Associations of UUAE Quartiles With CKD
Table 3 presents the associations between the UUAE quartiles and the presence of CKD in type 2 diabetes. After controlling for age, sex, DD, HTN, smoking, alcohol drinking, and the use of LLDs and AHAs (model 1), the UUAE quartiles were independently associated with a decreased prevalence of CKD (p < 0.001 for trend). After additional adjustments for SBP, DBP, WHR and BMI (model 2) and for ALT, TC, TTG, LDL-C, HDL-C, CRP, HbA1C, FPG, 2 h PPG, FCP, 2 h PCP, HOMA2-IR, and HOMA %S (model 3) and for SUA (model 4), the UUAE quartiles retained an independent association with a decreased prevalence of CKD (all p <0.001 for the trends in model 2, model 3, and model 4).

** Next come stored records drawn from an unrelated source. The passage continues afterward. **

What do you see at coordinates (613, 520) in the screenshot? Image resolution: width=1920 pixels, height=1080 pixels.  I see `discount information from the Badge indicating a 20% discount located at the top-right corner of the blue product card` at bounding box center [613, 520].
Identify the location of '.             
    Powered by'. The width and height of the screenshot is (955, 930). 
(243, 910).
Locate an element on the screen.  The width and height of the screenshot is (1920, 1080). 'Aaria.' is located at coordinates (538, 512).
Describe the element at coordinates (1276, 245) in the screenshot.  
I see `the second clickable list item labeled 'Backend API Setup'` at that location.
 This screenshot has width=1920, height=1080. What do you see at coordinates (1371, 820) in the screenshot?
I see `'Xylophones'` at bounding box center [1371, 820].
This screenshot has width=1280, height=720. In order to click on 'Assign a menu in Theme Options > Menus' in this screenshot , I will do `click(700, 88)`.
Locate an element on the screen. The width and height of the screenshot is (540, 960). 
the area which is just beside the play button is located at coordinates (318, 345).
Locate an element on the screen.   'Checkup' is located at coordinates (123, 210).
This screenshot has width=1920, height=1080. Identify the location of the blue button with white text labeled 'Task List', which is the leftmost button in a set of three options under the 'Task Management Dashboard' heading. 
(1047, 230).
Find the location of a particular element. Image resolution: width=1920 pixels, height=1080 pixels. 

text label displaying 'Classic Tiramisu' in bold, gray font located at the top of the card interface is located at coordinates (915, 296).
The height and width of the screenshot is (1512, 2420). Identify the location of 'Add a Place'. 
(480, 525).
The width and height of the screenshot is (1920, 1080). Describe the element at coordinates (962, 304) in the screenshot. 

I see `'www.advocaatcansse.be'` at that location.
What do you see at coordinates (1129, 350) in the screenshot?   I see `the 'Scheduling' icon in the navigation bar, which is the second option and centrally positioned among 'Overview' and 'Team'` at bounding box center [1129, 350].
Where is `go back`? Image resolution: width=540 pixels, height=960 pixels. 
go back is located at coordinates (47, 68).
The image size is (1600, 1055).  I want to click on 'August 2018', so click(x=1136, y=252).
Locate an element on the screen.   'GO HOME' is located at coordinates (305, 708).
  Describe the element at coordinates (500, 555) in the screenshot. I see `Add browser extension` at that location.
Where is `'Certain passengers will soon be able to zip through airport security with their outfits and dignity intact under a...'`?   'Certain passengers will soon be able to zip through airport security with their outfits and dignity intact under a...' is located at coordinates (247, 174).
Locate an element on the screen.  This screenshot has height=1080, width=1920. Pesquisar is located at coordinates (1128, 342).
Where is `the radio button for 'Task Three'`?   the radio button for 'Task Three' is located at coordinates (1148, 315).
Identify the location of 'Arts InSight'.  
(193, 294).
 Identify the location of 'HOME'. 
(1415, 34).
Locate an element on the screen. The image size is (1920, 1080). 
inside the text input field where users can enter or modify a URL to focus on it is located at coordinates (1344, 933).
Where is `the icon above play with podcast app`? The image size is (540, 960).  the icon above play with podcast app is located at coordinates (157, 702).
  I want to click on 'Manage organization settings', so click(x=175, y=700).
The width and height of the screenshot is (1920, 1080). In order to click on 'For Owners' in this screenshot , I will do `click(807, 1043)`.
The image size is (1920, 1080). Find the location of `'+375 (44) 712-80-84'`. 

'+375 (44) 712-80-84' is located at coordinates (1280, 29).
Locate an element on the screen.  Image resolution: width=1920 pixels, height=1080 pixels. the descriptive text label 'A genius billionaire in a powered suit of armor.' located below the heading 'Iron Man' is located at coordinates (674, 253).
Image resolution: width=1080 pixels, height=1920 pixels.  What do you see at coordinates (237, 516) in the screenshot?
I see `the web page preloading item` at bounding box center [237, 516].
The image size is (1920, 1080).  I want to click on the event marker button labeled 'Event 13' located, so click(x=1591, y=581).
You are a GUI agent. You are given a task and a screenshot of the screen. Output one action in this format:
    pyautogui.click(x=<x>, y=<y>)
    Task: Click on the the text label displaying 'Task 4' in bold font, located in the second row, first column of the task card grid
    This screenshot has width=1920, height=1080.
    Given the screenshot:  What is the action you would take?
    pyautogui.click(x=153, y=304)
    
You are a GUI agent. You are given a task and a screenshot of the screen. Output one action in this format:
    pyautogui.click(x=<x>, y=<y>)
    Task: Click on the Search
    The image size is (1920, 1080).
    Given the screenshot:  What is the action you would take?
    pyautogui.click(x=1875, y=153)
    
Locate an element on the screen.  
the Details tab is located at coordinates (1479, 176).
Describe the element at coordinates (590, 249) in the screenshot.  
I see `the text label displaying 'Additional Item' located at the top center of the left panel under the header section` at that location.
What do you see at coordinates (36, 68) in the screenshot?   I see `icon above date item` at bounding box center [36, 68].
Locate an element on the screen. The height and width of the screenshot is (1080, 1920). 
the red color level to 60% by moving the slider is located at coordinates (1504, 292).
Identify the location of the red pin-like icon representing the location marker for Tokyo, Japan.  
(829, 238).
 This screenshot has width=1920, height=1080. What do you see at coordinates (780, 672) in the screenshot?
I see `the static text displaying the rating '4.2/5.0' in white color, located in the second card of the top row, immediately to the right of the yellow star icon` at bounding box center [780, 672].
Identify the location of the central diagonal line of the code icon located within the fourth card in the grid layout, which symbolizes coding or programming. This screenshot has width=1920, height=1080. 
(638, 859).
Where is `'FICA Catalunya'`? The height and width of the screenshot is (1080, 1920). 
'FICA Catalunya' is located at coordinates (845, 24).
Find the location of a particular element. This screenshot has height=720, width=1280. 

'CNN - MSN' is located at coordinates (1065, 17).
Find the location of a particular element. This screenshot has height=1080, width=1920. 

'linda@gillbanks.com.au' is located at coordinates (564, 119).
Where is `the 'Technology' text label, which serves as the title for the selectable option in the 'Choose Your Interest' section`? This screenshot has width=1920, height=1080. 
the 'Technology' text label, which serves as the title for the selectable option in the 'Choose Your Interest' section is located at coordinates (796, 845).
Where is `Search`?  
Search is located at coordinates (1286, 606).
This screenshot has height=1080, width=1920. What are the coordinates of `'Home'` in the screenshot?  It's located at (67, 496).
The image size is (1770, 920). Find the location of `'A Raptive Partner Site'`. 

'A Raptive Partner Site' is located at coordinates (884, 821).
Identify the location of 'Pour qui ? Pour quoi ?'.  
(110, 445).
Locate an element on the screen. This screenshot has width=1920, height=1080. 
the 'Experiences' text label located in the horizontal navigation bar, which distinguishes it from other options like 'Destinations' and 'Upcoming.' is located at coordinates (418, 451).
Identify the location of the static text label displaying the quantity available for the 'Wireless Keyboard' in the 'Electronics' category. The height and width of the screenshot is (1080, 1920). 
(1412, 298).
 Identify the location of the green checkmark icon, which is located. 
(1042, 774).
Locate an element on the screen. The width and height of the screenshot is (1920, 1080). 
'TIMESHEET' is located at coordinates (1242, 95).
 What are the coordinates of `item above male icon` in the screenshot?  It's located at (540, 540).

Comparisons of Carotid Atherosclerotic Lesions Between the Diabetics With and Without CKD
The comparisons of carotid atherosclerotic lesions between the diabetics with and without CKD are illustrated in Figure 3. After adjusting for age, sex, and DD, the CIMT values (0.91 ± 0.22 mm for the diabetics with CKD and 0.82 ± 0.20 mm for the diabetics without CKD, p = 0.001) and the prevalence of carotid plaque (62.1% for the diabetics with CKD and 41.8% for the diabetics without CKD, p = 0.025) were significantly higher in the diabetics with CKD than in those without CKD.
(Enlarge Image)
Figure 3.
Comparison of carotid atherosclerotic lesions between the diabetics with and without CKD. (A) Comparison of the CIMT values between the diabetics with and without CKD after adjusting for age, sex, and DD. (B) Comparison of the prevalence of carotid atherosclerotic plaques between the diabetics with and without CKD after adjusting for age, sex, and DD. (C) Comparison of the prevalence of carotid atherosclerotic stenosis between the diabetics with and without CKD after adjusting for age, sex, and DD.